[Data on locating visible targets]

** begin **

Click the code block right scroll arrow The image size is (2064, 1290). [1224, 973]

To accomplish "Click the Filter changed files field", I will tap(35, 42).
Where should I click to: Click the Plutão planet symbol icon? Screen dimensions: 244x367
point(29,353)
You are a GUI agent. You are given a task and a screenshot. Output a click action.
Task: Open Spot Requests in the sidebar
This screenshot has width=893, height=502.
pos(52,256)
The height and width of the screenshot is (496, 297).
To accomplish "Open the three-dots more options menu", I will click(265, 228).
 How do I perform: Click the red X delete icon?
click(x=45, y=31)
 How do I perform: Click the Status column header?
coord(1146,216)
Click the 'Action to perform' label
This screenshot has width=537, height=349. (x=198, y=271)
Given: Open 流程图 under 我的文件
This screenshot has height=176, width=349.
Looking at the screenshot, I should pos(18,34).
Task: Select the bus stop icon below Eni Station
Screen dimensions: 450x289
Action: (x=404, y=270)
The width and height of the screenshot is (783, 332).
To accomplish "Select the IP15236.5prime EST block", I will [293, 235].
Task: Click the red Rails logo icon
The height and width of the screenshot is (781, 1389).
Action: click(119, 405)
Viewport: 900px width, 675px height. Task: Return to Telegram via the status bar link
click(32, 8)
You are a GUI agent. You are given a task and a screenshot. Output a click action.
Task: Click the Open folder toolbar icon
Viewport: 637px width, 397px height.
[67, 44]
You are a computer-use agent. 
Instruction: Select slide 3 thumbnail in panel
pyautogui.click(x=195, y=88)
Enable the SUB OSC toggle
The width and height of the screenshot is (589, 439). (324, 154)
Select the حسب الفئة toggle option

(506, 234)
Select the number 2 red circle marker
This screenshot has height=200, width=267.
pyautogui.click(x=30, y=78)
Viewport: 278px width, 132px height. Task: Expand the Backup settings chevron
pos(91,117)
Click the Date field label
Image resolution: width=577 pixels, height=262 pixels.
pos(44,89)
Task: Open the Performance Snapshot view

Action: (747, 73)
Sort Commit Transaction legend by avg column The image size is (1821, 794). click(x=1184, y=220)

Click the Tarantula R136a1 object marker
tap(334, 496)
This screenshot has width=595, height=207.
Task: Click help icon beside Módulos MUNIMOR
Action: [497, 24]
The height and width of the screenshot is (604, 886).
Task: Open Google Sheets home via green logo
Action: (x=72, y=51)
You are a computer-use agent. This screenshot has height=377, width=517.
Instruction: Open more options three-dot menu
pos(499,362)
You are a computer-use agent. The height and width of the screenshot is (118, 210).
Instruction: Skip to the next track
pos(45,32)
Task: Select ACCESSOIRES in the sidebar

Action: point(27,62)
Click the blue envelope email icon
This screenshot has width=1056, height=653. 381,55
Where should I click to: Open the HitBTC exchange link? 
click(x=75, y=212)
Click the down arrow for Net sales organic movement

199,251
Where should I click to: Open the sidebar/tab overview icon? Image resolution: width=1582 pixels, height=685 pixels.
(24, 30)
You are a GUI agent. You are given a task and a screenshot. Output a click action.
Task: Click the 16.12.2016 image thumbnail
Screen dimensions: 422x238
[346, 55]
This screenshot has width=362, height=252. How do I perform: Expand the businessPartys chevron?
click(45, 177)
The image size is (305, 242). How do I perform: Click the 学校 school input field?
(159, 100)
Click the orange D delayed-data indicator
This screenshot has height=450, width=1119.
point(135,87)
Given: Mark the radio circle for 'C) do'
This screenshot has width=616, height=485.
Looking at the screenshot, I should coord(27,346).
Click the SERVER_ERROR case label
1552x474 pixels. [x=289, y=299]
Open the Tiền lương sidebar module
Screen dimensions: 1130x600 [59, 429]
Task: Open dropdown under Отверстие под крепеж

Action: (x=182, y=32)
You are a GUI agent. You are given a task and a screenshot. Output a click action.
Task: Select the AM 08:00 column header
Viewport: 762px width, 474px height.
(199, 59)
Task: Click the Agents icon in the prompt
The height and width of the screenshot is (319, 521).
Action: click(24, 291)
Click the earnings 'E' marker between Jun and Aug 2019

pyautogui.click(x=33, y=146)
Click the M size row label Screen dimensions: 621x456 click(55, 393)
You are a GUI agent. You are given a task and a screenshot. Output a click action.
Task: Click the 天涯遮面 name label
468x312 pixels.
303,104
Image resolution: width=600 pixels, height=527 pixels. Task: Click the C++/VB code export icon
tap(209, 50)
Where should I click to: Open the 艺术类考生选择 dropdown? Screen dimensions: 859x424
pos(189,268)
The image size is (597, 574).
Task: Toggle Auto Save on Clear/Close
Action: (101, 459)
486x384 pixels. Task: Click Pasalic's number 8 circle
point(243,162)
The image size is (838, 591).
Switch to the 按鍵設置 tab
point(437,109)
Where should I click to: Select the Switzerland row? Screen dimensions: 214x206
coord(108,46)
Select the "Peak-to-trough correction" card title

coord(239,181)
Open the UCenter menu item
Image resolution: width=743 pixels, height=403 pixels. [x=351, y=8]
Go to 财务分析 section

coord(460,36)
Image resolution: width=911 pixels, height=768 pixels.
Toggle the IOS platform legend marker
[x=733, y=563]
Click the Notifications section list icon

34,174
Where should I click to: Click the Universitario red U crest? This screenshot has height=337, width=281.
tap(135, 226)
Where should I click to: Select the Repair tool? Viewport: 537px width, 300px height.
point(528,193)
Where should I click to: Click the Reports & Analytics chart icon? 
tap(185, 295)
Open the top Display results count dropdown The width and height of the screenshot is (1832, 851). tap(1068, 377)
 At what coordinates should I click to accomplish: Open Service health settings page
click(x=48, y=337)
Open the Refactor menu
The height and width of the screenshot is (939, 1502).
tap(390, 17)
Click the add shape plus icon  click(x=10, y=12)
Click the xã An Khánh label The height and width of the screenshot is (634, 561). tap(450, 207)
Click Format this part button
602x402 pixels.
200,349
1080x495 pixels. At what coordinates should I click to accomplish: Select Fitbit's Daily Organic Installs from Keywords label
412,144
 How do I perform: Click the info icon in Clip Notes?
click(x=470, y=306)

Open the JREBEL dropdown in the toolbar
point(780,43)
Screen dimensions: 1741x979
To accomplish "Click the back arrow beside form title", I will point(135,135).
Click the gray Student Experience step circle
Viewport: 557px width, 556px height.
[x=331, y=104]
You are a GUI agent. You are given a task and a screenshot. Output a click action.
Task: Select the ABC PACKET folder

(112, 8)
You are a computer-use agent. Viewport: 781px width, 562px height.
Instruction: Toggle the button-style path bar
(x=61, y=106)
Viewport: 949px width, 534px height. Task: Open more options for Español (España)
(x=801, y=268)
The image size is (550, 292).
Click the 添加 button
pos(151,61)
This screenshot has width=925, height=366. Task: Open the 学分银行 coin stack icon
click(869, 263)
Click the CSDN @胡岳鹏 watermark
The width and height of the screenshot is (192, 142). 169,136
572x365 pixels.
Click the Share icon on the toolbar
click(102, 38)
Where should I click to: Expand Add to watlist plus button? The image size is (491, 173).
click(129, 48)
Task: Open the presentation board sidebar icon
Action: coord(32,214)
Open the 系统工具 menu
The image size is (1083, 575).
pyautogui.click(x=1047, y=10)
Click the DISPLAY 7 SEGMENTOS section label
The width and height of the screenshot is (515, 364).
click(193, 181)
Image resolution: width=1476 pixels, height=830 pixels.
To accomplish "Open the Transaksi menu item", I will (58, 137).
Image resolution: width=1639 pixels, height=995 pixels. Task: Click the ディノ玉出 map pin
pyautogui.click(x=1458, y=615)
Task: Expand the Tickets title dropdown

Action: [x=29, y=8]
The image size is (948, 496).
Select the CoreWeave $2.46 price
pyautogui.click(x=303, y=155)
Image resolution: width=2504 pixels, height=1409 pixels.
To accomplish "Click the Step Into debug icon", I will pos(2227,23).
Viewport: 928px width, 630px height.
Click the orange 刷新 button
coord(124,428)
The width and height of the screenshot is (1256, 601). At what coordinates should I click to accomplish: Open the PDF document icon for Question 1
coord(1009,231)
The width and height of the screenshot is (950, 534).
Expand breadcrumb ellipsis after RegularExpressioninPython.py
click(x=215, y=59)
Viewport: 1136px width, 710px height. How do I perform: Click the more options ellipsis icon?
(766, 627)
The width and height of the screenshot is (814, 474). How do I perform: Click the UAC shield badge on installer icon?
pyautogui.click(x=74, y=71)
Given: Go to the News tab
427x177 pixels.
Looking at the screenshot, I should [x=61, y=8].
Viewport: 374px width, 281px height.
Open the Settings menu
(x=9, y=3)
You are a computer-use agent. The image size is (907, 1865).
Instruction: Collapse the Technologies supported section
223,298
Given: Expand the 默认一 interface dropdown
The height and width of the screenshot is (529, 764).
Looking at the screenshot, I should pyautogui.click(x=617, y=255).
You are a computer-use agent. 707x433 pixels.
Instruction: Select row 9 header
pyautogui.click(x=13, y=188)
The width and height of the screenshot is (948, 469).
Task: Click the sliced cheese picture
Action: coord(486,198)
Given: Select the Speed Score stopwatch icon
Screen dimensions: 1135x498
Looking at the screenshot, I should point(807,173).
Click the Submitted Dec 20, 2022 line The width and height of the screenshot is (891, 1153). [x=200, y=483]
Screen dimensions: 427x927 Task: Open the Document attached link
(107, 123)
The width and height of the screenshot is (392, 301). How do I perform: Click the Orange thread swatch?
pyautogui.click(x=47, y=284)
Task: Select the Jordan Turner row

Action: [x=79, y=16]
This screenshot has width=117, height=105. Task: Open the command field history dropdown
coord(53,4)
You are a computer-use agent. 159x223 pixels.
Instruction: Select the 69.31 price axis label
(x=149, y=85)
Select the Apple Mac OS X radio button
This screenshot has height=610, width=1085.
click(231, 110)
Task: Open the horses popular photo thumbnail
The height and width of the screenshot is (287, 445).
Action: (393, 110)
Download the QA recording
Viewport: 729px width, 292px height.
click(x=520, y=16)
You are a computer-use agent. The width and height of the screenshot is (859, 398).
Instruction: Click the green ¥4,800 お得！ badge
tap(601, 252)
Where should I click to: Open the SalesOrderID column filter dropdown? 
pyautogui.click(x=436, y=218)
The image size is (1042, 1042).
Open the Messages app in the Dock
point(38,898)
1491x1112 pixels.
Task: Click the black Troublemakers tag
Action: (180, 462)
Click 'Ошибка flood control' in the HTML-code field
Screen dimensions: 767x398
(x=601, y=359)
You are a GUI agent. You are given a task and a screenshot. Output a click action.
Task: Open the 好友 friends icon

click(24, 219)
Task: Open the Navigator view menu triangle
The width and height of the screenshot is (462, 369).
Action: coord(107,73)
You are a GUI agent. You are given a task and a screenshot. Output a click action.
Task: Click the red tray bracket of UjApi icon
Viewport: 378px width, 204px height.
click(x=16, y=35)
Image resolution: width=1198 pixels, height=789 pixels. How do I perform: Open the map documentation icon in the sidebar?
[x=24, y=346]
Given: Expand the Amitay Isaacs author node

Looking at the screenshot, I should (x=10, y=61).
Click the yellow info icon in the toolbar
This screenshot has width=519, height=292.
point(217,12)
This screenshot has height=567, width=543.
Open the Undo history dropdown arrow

** end **

Can you duplicate the material beginning at the line that contains "Task: Select the bus" and stopping after the line that contains "will [293, 235].", keeping every character as it is?

Task: Select the bus stop icon below Eni Station
Screen dimensions: 450x289
Action: (x=404, y=270)
The width and height of the screenshot is (783, 332).
To accomplish "Select the IP15236.5prime EST block", I will [293, 235].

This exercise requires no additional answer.